■ Input data
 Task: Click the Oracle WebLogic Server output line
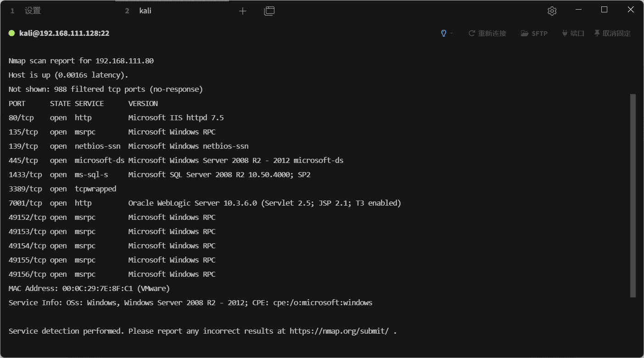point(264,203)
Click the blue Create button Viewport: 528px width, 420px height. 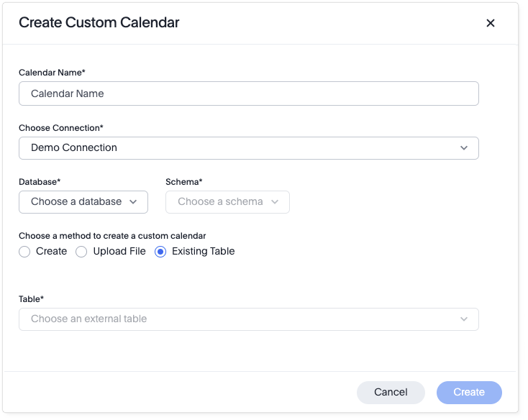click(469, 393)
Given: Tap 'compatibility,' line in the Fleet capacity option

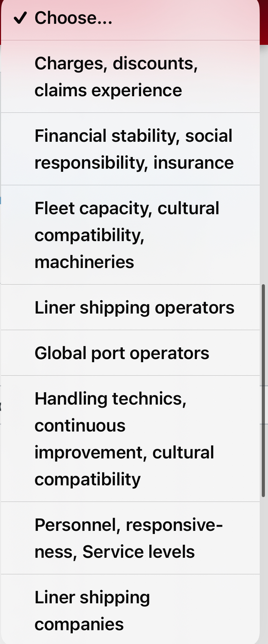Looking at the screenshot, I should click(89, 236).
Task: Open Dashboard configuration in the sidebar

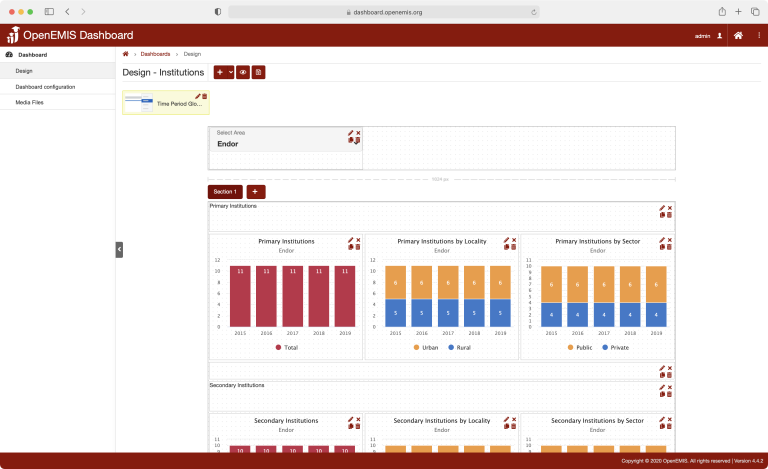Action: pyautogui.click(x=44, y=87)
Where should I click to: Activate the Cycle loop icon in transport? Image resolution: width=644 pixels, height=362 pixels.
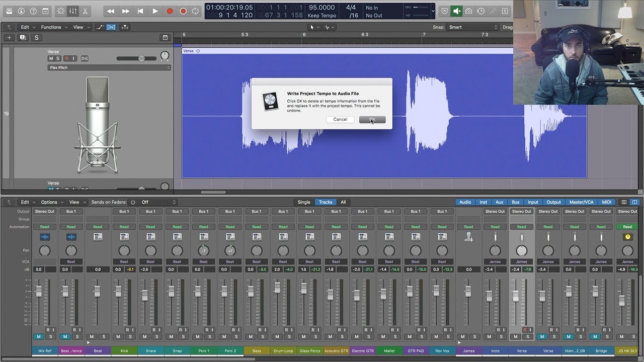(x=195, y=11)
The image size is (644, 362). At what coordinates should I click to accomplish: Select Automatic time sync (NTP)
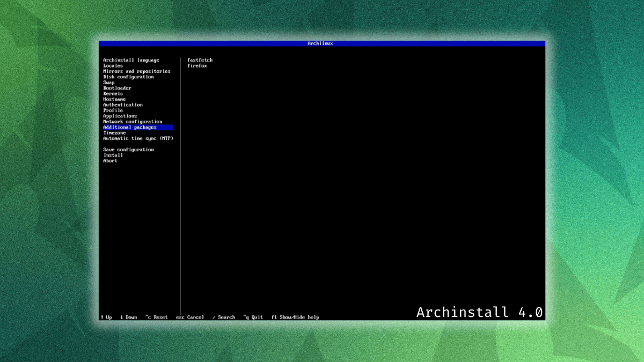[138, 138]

■ Prompt
Reproduce word for word the lines from the line with "Task: Open Dashboard" to the end of the entries above, both included, but leave the pictures out.

■ Task response
Task: Open Dashboard configuration in the sidebar

Action: pyautogui.click(x=44, y=87)
Where should I click to: Activate the Cycle loop icon in transport? Image resolution: width=644 pixels, height=362 pixels.
(x=195, y=11)
The image size is (644, 362). At what coordinates should I click to accomplish: Select Automatic time sync (NTP)
[138, 138]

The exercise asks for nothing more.